KARACHI, Pakistan, Aug. 6 (UPI Next) -- The targeted killing of three lawmakers just weeks after Pakistan's May 11 parliamentary elections has left political and religious leaders nervous about their own security, with some telling UPI Next they fear police cannot protect them from Taliban attacks.
Farid Khan and Imran Mohmand, both lawmakers from opposition party Pakistan Tehreek-e-Insaf, were killed in the northwestern towns of Hangu and Mardan on June 3 and 18 respectively. A legislator in southern Sindh province, Sajid Qureshi, was killed in Sindh's capital, Karachi, with his son Waqas on June 21. Qureshi belonged to the Muttahida Qaumi Movement party.
More than 24 MQM members were killed in Karachi during June, according to Ameen-ul-Haq, a member of the MQM coordination committee.
"The Sindh provincial government has failed to restore peace in Karachi," Haq told UPI Next.
"Innocent people and political activists are being killed in targeted killings, but the police and law enforcement agencies are doing nothing against the criminals and gangs who are involved in killings and extortions," Haq said.
He alleged that Taliban militants had murdered Qureshi and his son.
"Secular political parties like MQM, Awami National Party and the Pakistan Peoples' Party were targeted during the election campaign and a large number of political activists belonging to MQM, ANP and PPP were killed by the Taliban in Karachi," Haq said.
Zohra Yusuf, chairwoman of the Human Rights Commission of Pakistan, said violence was increasing around Pakistan.
She said that Karachi had become a conflict zone, with political and religious factions involved.
"Sectarian killings have increased more than targeted killings have," Yusuf told UPI Next, referring to violence between Sunni and Shia extremists.
She said the Taliban, as well Lashkar-e-Jhangvi and Sipah-e-Sahaba, banned militant organizations, and the militant wings of other political and religious parties were responsible for attacks on lawmakers and for sectarian violence.
Zia ur Rehman, a Karachi-based security analyst and author of the book 'Karachi in Turmoil," said the Taliban were getting stronger in Karachi with the support of local sectarian and jihadi outfits.
"Taking full advantage of the city's ongoing ethnic and sectarian violence, militants from several Taliban factions, especially from the northwestern tribal areas, have moved here to escape military operations and U.S. drone attacks," Rehman told UPI Next.
"Taliban militants originally used to visit Karachi only for fund-raising, rest and medical treatment.

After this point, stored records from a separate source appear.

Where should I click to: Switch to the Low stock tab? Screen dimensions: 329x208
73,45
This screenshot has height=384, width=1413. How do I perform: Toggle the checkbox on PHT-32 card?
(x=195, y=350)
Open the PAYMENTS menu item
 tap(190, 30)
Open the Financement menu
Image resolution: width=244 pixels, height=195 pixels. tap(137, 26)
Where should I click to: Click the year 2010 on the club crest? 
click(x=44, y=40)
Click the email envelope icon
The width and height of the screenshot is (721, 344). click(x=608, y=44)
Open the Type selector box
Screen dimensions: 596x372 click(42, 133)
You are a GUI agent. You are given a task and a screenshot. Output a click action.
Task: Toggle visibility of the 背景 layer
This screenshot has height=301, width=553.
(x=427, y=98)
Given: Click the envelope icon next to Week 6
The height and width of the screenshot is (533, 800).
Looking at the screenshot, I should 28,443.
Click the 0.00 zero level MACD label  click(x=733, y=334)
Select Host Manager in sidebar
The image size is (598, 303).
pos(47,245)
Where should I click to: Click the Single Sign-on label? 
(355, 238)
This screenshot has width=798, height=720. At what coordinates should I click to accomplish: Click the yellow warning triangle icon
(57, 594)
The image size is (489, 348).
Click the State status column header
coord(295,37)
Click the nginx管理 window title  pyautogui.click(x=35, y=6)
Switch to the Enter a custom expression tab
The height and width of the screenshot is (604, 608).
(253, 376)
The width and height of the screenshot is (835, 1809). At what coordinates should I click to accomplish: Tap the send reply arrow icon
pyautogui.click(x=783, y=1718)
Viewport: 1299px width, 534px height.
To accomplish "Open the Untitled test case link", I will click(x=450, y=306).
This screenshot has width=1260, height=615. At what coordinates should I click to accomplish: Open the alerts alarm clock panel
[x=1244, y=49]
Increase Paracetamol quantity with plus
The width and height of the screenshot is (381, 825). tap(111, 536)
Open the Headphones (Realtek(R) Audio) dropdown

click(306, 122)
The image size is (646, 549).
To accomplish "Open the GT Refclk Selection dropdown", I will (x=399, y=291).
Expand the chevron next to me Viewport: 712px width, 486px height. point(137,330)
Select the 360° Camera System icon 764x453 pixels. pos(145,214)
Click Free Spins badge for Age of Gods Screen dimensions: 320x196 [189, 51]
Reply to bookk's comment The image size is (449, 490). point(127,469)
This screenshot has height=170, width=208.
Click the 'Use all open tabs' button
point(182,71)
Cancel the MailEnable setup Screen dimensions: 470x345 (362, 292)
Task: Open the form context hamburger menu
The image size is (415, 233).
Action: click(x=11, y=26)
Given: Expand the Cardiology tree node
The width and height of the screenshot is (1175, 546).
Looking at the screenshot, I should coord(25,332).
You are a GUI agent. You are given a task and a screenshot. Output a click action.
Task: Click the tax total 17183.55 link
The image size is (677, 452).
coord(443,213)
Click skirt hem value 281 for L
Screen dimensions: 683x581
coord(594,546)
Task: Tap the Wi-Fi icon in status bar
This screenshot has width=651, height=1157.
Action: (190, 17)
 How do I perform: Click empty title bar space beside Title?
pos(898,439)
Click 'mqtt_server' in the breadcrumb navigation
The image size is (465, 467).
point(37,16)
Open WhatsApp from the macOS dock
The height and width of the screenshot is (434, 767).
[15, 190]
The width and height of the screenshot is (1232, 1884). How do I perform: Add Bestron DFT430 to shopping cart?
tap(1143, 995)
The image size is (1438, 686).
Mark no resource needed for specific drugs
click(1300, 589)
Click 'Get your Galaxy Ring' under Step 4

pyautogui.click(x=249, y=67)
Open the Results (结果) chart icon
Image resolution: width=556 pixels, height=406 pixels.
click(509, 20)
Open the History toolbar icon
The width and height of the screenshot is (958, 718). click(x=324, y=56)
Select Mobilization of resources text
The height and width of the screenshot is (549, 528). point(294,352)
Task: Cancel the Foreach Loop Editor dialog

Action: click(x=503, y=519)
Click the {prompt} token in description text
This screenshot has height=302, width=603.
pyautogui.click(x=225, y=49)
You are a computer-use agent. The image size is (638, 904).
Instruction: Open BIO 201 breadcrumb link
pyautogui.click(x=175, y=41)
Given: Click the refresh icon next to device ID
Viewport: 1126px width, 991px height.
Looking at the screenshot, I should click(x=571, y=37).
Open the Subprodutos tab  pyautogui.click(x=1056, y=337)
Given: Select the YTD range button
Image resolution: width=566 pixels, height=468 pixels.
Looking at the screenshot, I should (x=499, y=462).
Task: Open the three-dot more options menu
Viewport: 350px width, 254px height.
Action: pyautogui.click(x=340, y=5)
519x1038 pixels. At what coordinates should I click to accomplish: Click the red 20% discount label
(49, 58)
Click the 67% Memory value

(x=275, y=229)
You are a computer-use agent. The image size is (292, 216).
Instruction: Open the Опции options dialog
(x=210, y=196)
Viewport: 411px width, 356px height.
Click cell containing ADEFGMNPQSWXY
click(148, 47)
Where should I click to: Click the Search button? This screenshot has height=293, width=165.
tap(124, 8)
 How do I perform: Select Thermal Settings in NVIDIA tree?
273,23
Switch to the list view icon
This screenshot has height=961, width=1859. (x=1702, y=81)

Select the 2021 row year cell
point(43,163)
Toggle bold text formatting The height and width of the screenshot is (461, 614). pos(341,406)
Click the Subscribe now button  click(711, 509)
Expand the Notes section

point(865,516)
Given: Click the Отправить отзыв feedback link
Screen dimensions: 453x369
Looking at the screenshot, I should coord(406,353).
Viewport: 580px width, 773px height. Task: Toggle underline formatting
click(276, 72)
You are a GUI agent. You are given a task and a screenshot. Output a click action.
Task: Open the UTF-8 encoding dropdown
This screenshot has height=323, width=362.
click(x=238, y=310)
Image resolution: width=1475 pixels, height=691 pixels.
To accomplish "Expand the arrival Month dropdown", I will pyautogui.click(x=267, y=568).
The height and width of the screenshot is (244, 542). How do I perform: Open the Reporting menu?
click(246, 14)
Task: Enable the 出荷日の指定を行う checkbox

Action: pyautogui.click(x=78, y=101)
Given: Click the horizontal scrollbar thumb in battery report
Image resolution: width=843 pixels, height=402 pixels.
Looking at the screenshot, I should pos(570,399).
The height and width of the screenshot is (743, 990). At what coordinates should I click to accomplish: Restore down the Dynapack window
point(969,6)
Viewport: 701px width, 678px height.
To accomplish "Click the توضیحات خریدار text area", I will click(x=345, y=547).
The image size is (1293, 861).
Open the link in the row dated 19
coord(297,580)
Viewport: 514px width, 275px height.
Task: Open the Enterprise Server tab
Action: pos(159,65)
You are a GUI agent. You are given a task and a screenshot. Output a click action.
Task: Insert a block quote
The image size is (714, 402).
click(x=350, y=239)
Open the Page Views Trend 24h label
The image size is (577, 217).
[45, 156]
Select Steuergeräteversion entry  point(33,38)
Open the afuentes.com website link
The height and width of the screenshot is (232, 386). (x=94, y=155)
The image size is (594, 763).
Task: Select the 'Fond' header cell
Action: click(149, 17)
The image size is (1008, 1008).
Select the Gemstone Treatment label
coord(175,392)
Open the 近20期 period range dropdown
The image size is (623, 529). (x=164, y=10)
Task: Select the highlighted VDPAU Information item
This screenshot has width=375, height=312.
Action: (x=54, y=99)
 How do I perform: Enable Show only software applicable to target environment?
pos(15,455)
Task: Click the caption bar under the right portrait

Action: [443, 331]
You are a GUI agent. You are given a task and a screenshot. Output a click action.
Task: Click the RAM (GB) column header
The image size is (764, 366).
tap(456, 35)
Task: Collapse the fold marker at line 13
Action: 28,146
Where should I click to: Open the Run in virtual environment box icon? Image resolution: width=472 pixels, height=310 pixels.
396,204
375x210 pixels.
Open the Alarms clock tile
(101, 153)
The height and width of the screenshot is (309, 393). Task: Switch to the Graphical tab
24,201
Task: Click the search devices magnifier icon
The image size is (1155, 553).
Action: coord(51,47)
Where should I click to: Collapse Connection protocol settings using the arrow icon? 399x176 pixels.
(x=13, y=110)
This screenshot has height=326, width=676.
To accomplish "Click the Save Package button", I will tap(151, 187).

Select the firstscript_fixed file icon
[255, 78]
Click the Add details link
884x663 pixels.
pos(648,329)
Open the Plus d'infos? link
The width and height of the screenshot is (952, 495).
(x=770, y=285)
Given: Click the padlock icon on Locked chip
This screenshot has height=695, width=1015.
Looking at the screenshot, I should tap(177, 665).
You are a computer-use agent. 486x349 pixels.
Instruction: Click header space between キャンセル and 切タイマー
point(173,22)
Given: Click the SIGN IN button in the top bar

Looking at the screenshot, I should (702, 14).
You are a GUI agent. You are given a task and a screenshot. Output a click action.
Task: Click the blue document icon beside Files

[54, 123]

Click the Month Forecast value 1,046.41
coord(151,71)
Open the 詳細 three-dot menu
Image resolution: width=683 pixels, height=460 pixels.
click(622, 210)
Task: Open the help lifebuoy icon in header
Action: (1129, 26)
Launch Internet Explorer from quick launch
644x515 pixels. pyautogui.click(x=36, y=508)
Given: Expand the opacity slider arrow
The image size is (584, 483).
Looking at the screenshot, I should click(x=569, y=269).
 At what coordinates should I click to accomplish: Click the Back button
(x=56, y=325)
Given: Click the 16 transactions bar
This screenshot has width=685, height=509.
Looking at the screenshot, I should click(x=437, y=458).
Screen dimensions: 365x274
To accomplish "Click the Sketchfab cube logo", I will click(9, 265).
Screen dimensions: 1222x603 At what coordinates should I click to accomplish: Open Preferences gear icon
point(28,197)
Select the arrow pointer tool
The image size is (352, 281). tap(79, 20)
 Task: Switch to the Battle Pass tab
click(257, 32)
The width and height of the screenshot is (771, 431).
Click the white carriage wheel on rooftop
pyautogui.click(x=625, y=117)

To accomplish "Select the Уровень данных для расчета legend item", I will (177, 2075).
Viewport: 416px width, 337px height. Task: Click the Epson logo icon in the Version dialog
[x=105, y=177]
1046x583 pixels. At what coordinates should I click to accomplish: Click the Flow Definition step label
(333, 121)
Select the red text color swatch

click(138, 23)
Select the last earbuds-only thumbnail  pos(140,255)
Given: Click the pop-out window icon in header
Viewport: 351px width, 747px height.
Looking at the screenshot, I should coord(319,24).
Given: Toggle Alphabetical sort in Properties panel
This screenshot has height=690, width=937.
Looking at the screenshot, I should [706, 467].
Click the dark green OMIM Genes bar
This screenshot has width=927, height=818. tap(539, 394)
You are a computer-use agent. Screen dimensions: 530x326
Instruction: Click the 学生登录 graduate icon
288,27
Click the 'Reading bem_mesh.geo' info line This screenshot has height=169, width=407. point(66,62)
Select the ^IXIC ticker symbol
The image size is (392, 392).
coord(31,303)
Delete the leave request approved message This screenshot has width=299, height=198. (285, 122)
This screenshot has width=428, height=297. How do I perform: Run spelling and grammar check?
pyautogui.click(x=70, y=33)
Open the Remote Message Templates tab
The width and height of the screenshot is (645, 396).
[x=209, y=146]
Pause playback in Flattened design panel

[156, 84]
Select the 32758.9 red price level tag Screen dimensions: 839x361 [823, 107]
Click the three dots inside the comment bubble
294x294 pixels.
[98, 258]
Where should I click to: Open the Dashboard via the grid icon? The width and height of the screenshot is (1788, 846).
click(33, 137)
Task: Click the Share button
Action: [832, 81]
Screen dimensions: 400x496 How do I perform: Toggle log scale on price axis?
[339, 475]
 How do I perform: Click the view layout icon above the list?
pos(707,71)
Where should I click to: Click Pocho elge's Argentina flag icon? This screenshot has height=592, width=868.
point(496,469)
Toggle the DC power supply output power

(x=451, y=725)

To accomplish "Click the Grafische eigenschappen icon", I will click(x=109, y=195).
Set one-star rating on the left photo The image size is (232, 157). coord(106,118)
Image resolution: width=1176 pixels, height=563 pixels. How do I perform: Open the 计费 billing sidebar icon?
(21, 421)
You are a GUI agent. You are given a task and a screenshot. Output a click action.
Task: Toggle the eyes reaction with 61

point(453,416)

But they have changed their strategy and have begun threatening liberal leaders of political parties, like the ANP, MQM and PPP," he said.
A senior Karachi police official, Additional Inspector General Ghulam Qadir Thebo, said the Taliban presence in Karachi was strong in several neighborhoods.
"A large number of Taliban militants are based in Sohrab Goth, Manghopir, Ittehad Town, Malir, Sultanabad, Baldia Town, Katti Pahari, Banaras and other Pashtun areas of Karachi," he told UPI Next, referring to the Pashtun ethnic group to which Taliban fighters belong.
Karachi police arrested 24,000 criminals, thieves, extortionists, land grabbers, Taliban terrorists and target killers in the six-month period through the end of June, Thebo said.
The head of the Anti-Extremism Cell of the Sindh provincial police force's Crime Investigation Department, Senior Superintendent Chaudhry Aslam, said police had arrested six militants on July 11 over the murder of the MQM's Qureshi. All six belonged to Laskhar-e-Jhangvi, he told UPI Next.
"The Taliban have a strong network in Karachi. A large number of Taliban moved from Waziristan, Swat and tribal areas after military operations against them. We have arrested more than 60 Taliban terrorists in Karachi since January this year," Aslam told UPI Next.
Meanwhile two Taliban militants suspected of involvement in Farid Khan's murder were arrested in Hangu.
"Mufti Hamid was arrested on June 4 and Muhammad Rafiq was arrested on June 15 in Hangu," Information Minister for Khyber Pakhtunkhwa province, Shaukat Yousufzai, told UPI Next.
Pakistan Tehreek-e-Insaf Information Secretary Shireen Mazari, who is a national legislator, said more arrests were planned.
"The KP government is taking more measures to arrest more terrorists who are involved in the murder of PTI leader Farid Khan and Imran Mohmand," Mazari told UPI Next by phone.
Taliban and other militant groups were trying to destabilize the PTI government in Khyber Pakhtunkhwa, she charged.
Amid the violence, the government of Prime Minister Nawaz Sharif has begun moves toward peace talks with the Taliban, proposing a conference of all political parties this month to develop a strategy for talks proposed in February by the Taliban.
However the Taliban said in a June 25 video message that "present circumstances" were not conducive for peace talks.
Taliban spokesman Ehsanullah Ehsan claimed in the video that the new government did not have the authority to hold talks. He said the Taliban would only consider dialogue if the government "took a stand" against the country's intelligence agencies.